• [Description of the task]
From the entries below, retype only the lines from the one with "227x148 pixels. How" through the one with "has width=532, height=410.", exactly as written.

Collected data

------------------------------------------------

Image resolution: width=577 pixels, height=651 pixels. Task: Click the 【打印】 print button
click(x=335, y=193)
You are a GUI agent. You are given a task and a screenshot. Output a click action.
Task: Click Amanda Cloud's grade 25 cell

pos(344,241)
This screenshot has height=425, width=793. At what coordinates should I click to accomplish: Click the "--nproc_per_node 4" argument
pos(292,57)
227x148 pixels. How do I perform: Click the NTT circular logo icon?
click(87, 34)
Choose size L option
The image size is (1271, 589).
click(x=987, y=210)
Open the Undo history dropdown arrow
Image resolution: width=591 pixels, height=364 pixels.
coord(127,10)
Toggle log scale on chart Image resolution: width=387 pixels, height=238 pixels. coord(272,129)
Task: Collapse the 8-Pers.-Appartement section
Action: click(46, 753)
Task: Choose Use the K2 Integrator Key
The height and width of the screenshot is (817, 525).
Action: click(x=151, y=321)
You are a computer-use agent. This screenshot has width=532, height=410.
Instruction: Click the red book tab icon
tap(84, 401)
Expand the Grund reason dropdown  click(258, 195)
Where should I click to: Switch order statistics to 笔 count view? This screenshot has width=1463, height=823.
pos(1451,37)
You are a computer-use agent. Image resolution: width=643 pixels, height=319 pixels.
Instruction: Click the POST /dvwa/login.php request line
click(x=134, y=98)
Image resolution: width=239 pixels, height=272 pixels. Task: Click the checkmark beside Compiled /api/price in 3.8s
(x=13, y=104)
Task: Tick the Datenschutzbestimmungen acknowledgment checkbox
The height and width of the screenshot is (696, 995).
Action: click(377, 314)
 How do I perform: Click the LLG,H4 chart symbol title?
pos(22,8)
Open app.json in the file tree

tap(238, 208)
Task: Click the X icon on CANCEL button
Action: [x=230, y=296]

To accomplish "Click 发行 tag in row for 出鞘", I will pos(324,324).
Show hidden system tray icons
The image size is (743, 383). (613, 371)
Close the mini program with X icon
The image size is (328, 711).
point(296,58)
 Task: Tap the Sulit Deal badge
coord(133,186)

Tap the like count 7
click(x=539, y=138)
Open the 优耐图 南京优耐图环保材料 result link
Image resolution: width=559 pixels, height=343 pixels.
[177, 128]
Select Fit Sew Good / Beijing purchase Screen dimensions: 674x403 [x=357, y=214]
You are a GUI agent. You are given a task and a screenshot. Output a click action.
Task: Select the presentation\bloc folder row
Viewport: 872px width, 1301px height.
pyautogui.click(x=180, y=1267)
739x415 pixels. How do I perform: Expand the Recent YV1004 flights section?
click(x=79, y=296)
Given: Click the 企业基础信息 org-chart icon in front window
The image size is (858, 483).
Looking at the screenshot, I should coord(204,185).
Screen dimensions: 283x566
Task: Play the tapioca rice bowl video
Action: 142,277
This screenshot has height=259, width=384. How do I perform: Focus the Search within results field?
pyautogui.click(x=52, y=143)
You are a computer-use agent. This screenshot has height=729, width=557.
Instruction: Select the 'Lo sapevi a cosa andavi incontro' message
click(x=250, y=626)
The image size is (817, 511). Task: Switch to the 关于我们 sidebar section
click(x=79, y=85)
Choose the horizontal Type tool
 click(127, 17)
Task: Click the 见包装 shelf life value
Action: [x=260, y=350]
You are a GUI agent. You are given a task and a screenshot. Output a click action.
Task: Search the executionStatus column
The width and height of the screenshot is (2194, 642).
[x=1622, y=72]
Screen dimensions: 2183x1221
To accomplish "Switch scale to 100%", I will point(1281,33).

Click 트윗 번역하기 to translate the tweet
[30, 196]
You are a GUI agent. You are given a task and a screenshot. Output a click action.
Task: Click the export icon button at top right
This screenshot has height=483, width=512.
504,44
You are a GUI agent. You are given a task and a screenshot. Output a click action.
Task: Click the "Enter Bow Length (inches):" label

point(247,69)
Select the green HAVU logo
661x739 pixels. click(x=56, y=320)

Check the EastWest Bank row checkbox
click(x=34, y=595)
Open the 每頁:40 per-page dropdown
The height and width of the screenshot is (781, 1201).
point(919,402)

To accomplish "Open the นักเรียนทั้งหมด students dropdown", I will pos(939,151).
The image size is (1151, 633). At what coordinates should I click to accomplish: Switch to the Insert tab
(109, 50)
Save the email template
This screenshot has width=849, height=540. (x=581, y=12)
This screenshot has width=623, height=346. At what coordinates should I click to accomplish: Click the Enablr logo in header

------------------------------------------------

• [Exercise answer]
227x148 pixels. How do I perform: Click the NTT circular logo icon?
click(87, 34)
Choose size L option
The image size is (1271, 589).
click(x=987, y=210)
Open the Undo history dropdown arrow
Image resolution: width=591 pixels, height=364 pixels.
coord(127,10)
Toggle log scale on chart Image resolution: width=387 pixels, height=238 pixels. coord(272,129)
Task: Collapse the 8-Pers.-Appartement section
Action: click(46, 753)
Task: Choose Use the K2 Integrator Key
The height and width of the screenshot is (817, 525).
Action: click(x=151, y=321)
You are a computer-use agent. This screenshot has width=532, height=410.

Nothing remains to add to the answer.